For enhancing the mESC PLAC-seq data, the performance of HiCPlus, HiCNN2 and DeepHiC using models trained on the GM12878 HiChIP data was comparable to or even slightly better than using models trained on the mESC PLAC-seq data (Supplementary Figures S19S21, see Supplementary Data available online at https://academic.oup.com/bib). Specifically, for HiCPlus and HiCNN2-1, the two sets of models were nearly indistinguishable in terms of enhancing the mESC PLAC-seq data (left and middle panels of Supplementary Figures S19S21, see Supplementary Data available online at https://academic.oup.com/bib). Interestingly, DeepHiC achieved even slightly better performance when using models trained on the GM12878 HiChIP data (right panel of Supplementary Figures S19S21, see Supplementary Data available online at https://academic.oup.com/bib). One plausible reason is that the models for all three methods are originally developed and fine-tuned for the GM12878 Hi-C data.

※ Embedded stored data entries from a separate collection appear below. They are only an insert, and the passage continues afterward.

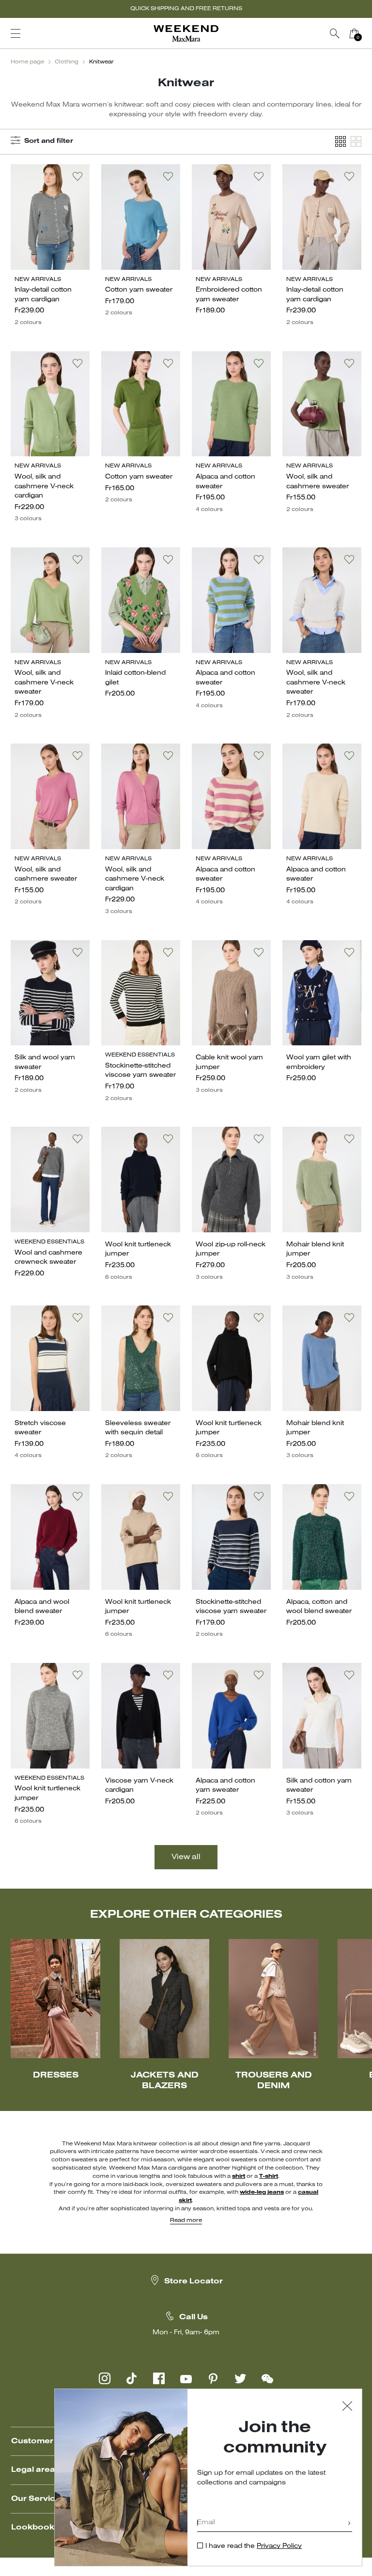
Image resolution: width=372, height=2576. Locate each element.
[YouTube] (186, 2378)
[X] (240, 2378)
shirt (238, 2176)
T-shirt (268, 2176)
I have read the (253, 2546)
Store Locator (193, 2281)
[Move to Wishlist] (77, 176)
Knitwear (101, 62)
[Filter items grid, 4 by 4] (340, 142)
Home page (27, 62)
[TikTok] (132, 2378)
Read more (186, 2220)
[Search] (335, 33)
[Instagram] (104, 2378)
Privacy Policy (279, 2546)
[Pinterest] (213, 2378)
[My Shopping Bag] (354, 33)
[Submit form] (349, 2524)
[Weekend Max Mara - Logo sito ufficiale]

Encouraged by the promising transferability results between mESC H3K4me3 PLAC-seq data and GM12878 Smc1a HiChIP data, we proceeded with transferability assessment across more cell types. Since HiCNN2-1 and HiCPlus achieved similarly best transferability performance, we presented only HiCNN2-1 results for brevity. Specifically, we enhanced 0.125 downsampled HP data for each of the six cell types [namely, GM12878 and mESC, and four human brain cell types (19]) including RG, IPCs, excitatory neurons (eN) and interneurons (IN)] using models trained from the corresponding cell type as well as using models trained from each of the other five cell types. For training and testing, we used the same chromosome splitting as illustrated in Figure 1. Results shown in Figure 8 and Supplementary Figures S22 and S23 (see Supplementary Data available online at https://academic.oup.com/bib) further support that the models learned are transferable across cell types. Specifically, Pearson correlation coefficients are almost indistinguishable when enhanced with models trained from the matching cell type or from other cell types (Figure 8 and Supplementary Figure S22, see Supplementary Data available online at https://academic.oup.com/bib), and all the models lead to similar performance in 3D peak calling (Supplementary Figure S23, see Supplementary Data available online at https://academic.oup.com/bib). For example, to detect chromatin interactions in IN, 0.125 downsampled PLAC-seq data (before any enhancement) had essentially no power at all (sensitivity to detect IN of IN-specific 3D peaks is 0.00, left most bars labeled ‘Baseline’ in Supplementary Figure S23C and G, see Supplementary Data available online at https://academic.oup.com/bib); in contrast, enhanced RG data using models trained with IN data resulted in a sensitivity of 0.49 (or 0.48) for IN (or IN-specific) 3D peaks (magenta bars in Supplementary Figure S23C and G, see Supplementary Data available online at https://academic.oup.com/bib); similarly and importantly, enhanced IN data using models trained with data in any of the other five cell types resulted in a comparable sensitivity of 0.47–0.59 (or 0.43–0.63) for IN (or IN-specific) 3D peaks (blue bars in Supplementary Figure S23C and G, see Supplementary Data available online at https://academic.oup.com/bib).

Figure 8.

Figure 8

Model transferability when enhancing two neural cell types. All results are from HiCNN2-1 models. We test (i.e. perform enhancement) on two cell types: IN (left subfigures A and C) and IPC (right subfigures B and D), with a downsampling ratio of 0.125. The enhancement models are trained using HP data from each of the following six cell types: IN, IPC, RG, eN mESC or GM12878. The gray line represents the baseline (i.e. low-depth data without any enhancement).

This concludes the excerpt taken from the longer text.